Прокрался к своей избе. А изба еще новая - только жить да жить в ней, в уюте, с голубыми наличниками и на крыше вертушка-пропеллер. Вертушка крутилась над избой, поскрипывала-попискивала в ночи - в шуме ее слышалась ржавая скулящая нота.
"Перво надо вертушку смазать, ишь воет, будто к покойнику".
Он стукнул в окно с оглядкой и припал в темноте под крыльцом. Дверь не отворилась. Он постучал еще, прошептал, прижавшись к оконному переплету губами:
- Клавдя, Клавдя, это я, пусти...
Еще подождал, уже хотел уползать, чтобы прийти к избе на другую ночь.
Дверь отворилась со скрипом. Он прижался к земле теснее: а ну как в избе чужие сейчас?
- Кто тут? - шепнуло над ним громко, как крикнуло. Он узнал голос жены.
- Это я, Клавдя. Тише ты, тише. Я, Петр...
Жена ахнула, соскочила с крыльца, долго не могла нашарить его на земле, а когда нашарила - ткнулась в него лицом.
- Петя! Убитый... - Она видела их, убитых, ползущих уже по ту сторону жизни и остывающих лицом в земле. - Петя, Петя... Как же я без тебя, я без тебя буду-у?..
- Тише ты, тише. Чего ты колотишься, живой я.
"Раненый", - подумала она облегченно, но тут же сердце ее упало вновь.
- Небось раненый. Вся кровь вытекла...
- Целый я, нераненый, - прошептал он. - Только ты тише.
- Да я шепотом, иль не слышишь?
Слова "целый, нераненый" летали вокруг ее головы и не проникали в мозг. Потом она ухватила их смысл, но тут же забыла, почувствовав тревожными руками, как дрожит и сжимается его тело. Она повторила вслух, чтобы наконец осознать их, эти слова:
- Целый, нераненый... - И спросила удивленно, словно ребенок спросонья: - Чего ж ты тогда в избу не идешь?
- Да тише ты. Опасался, может быть, немцы в избе, может, еще кто.
- Никого, - сказала она. - А чего же сейчас не идешь?
Он поднялся и, как тень фонаря на ветру, метнулся к двери.
Она зашла в избу вслед за ним, все еще не понимая, как это - "живой, нераненый", и, думая только об этом, зажгла лампу. Слабый синий огонек с красной окаемочкой замигал, как бы сбивая темноту вокруг себя в густое черное масло. Она подняла лампу, приблизила свет к его лицу - заросшее, измученное лицо, и щеки провалились, и глаза провалились, и в черных яминах глаз мука, боль и еще что-то, прячущееся и пугающе-жалкое.

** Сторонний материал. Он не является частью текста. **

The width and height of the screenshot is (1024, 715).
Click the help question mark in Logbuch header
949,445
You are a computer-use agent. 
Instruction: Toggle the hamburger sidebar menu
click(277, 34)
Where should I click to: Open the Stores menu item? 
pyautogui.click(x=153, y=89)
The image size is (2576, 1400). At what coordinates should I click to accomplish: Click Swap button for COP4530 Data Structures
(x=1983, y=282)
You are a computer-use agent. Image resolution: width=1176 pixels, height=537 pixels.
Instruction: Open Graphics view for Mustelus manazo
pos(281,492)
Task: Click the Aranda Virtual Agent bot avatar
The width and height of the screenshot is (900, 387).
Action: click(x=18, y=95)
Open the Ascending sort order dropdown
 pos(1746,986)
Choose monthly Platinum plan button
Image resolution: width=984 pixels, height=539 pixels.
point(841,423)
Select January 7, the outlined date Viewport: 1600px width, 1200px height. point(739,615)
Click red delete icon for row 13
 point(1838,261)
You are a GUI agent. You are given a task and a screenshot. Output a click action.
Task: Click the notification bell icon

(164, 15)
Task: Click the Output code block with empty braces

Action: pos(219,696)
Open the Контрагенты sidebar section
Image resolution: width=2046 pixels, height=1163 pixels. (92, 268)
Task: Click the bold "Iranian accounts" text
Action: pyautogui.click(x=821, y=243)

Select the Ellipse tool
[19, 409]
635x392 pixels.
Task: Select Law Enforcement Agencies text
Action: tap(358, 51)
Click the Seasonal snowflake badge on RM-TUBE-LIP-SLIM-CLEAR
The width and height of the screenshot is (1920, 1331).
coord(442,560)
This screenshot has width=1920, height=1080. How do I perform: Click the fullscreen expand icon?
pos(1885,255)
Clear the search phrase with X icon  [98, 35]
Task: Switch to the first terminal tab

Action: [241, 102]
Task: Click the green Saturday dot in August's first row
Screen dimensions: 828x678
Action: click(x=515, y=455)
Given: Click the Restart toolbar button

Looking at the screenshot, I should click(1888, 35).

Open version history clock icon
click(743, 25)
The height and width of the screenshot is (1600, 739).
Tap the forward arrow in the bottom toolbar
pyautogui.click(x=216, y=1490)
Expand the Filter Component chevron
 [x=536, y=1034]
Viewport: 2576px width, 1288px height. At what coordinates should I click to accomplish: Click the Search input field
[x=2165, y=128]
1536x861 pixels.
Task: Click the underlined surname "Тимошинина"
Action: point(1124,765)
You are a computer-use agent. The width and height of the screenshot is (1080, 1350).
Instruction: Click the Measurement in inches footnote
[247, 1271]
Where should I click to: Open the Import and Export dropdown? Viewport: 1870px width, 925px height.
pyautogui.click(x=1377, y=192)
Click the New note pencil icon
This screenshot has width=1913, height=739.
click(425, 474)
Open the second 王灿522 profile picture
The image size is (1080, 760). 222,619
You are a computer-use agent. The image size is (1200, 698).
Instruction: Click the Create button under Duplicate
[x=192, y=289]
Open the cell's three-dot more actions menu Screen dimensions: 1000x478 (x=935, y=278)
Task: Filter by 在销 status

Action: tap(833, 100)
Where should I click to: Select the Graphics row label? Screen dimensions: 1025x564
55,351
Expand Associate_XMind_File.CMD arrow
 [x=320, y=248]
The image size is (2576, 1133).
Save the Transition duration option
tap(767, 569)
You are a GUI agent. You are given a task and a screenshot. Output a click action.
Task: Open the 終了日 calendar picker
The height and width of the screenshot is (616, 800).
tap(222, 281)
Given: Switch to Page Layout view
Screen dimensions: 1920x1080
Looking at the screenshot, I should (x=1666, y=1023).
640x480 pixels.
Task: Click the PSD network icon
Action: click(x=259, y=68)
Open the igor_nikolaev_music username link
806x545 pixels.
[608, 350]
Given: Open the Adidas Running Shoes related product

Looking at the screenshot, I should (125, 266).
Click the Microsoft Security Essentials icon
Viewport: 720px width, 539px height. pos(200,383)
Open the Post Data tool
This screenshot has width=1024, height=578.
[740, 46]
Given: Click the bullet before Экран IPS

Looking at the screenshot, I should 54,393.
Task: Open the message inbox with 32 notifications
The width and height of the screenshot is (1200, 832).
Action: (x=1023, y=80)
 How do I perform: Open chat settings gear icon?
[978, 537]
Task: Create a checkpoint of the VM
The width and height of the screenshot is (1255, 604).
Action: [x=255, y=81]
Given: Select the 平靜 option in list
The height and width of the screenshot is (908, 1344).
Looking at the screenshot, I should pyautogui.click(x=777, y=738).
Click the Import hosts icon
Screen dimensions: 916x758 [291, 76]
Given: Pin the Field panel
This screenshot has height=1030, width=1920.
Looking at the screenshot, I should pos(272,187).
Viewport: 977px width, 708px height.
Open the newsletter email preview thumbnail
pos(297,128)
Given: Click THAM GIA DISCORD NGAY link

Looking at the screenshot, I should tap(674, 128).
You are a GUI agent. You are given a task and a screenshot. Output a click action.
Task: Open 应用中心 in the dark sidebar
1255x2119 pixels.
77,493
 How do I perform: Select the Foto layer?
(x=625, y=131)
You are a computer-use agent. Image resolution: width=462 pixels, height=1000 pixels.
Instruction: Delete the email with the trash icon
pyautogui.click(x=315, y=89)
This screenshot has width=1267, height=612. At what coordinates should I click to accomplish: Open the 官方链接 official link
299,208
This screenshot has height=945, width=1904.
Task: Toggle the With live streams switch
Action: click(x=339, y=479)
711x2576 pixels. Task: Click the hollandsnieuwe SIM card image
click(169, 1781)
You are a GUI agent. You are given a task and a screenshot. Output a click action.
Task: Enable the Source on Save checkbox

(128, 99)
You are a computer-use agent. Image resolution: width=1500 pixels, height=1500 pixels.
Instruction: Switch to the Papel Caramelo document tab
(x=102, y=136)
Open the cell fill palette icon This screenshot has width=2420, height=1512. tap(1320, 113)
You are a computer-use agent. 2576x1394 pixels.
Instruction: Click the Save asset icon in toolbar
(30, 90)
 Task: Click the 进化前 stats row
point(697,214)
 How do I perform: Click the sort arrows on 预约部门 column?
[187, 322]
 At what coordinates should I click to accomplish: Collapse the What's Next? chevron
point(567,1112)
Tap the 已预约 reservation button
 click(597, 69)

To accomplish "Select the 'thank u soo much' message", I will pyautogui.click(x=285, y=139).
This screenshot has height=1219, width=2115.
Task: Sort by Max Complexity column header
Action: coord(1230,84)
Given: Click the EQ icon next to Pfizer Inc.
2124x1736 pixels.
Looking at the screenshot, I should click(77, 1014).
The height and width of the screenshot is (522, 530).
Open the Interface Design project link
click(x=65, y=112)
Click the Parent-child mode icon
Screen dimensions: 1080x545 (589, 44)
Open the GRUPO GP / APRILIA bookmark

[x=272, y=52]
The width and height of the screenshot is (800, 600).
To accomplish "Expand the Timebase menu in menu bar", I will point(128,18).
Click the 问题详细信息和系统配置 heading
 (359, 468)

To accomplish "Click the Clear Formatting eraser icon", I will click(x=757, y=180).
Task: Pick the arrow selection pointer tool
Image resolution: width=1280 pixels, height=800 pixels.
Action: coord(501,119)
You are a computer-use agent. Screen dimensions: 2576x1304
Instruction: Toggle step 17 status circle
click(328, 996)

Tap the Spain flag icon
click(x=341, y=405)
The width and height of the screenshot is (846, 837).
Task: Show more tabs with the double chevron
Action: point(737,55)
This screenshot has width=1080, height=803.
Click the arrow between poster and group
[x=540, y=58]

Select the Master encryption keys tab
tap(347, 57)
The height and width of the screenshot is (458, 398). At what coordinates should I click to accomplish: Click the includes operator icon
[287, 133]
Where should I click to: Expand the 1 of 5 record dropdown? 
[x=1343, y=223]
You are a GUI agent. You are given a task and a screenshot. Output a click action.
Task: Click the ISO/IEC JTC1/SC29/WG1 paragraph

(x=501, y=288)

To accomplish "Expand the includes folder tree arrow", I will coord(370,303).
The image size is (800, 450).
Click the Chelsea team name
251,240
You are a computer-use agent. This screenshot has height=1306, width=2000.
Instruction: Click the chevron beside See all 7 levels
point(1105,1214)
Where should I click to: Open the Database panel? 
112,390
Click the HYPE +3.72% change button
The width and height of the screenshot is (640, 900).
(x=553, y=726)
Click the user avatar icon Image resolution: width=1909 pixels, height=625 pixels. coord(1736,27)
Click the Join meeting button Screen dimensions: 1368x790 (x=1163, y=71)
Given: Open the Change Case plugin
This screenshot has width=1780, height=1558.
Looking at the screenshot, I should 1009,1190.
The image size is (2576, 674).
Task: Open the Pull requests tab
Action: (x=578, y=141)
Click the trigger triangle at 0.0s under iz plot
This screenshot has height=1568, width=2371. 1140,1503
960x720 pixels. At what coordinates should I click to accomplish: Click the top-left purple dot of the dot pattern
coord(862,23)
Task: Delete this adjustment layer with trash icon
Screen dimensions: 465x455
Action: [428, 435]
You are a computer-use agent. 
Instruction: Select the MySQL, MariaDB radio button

- Это я, - сказал он. - Я.
Она поставила лампу на шесток и припала к Петру. От его гимнастерки пахло болотом. Он наклонил голову, прижался губами к ее теплому темени. Глаза его, привыкшие к темноте, различали кровать широкую, на которой он спал до войны с женой, а сейчас спит, посапывая, пятилетний сын Пашка, различили еще не разрушенный войной уют, а только оскудевший как бы - ни занавесок на окнах, ни портретов на стенах, ни фотокарточек, а вот пол чистый, а на нем чистые половики.